Old Image Server

Once housing nearly 600,000 files, the old image server now sits as a desk ornament, thanks to Maui’s power grid.

My day had started innocuous enough: I plodded into the studio with a travel mug of coffee in one hand, and a list of orders in the other. I plopped myself into the desk chair, selected a bunch of images to work on, took a swig of Joe, and as I’m reading over the day’s to-do list, I realize that something isn’t right. The lights start to dim, there’s a strange electronic buzzing, and the clicking sound of several uninterruptable power supplies trying to kick over. In less than a minute, one of Maui’s famous brownouts is over, but this one has left me with an unusual feeling.

Usually, there’s a distinct hum in the room – an electronic white noise that comes from a blend of servers, network storage devices, and other electronic doo-dads – that’s comforting, you know everything’s working like a well-oiled machine. After this morning power dip, the tone had changed. It wasn’t as deep, and there was an unfamiliar feeling in the cadence.

I shrugged it off, thinking it was just a lack of caffeine in my system. I clicked on our main image server, got the Microsoft spinning blue disc of death, and the hairs on the back of my neck stood at attention. A few seconds later, my heart dropped into my right pinky toe when my screen displayed “CANNOT FIND //SMP-IMAGESERVER.”

It wasn’t the first time our server had crashed. In fact, we had lost two hard drives a couple months before, at a cost of 8-days to rebuild the RAID and restore all the data. I wasn’t very worried at the time, as we’ve built in triple redundancy to my workflow: Save a file to the server, then its automatically copied to three other storage devices. Should the server fail, I have two other copies I can instantly fall back to. Except this time, every time I clicked on another drive, I received “THE FILE YOU REQUESTED IS MISSING OR CORRUPT…

Oh $#!%!!!

In the world of computers and data, I’d just experienced “The Perfect Storm” — an epic meltdown of sorts — and the result introduced me to a new term I never wanted to learn: Cascade Failure. Sixteen hard drives, over three devices, carrying 17 Terabytes of images (nearly 600,000 files) – gone into an electronic abyss.

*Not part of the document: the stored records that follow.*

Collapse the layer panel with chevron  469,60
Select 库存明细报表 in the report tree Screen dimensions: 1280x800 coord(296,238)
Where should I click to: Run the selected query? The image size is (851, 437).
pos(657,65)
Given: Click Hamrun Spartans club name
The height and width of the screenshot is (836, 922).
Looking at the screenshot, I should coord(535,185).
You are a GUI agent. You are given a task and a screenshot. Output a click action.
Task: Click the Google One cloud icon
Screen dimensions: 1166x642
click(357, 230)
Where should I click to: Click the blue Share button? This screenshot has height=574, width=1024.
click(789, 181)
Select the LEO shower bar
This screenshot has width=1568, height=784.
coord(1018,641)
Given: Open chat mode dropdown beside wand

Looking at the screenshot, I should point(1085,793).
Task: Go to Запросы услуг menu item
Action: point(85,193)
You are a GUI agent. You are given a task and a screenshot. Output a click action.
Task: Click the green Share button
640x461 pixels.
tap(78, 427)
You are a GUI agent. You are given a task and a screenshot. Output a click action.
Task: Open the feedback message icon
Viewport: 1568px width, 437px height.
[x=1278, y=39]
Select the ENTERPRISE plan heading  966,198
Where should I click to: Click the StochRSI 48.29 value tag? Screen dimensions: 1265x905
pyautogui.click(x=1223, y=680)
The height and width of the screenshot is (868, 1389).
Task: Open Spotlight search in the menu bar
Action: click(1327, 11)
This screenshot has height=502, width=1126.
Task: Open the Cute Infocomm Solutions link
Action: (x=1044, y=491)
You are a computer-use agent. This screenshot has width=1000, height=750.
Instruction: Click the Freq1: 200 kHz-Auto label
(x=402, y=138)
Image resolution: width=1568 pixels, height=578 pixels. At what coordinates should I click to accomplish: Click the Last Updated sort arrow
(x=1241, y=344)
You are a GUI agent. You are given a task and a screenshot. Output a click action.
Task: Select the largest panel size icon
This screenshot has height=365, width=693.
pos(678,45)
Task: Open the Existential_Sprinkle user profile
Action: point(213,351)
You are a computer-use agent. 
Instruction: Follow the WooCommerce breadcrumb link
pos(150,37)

Hooking one of the redundant Network Attached Storage (NAS) drives, I decided to utilize data recovery software to retrieve the files – something I use whenever I accidently format a memory card that I thought I had downloaded. After several hours with abysmal results, I pointed my browser to Google, and found another data recovery program. I called the company, and was assured the software would retrieve everything. Fifty bucks and 20-minutes later, the software was downloaded, and the recovery process began. Several days later, 14TB of data was found and I clicked on one of the recovered images and saw a gibberish of splotchy color on the screen. I clicked on another and received random numbers and letters, the gobbledygook of ASCII data. Sure, it had found data, but it was all corrupt and unusable.

Fortunately, the saving grace came in the form of an off-site backup. Call it my version of doomsday prepping, as in the Islands, it’s not a matter of if there’s ever a hurricane or tsunami, it’s a matter of when its gonna hit (much like a hard drive failure).  When I went to the Mainland for the holidays, I brought with me a small portable hard drive – code named “Bacon” — a sole 4TB backup of everything “mission critical” to rebuild my company from a disaster.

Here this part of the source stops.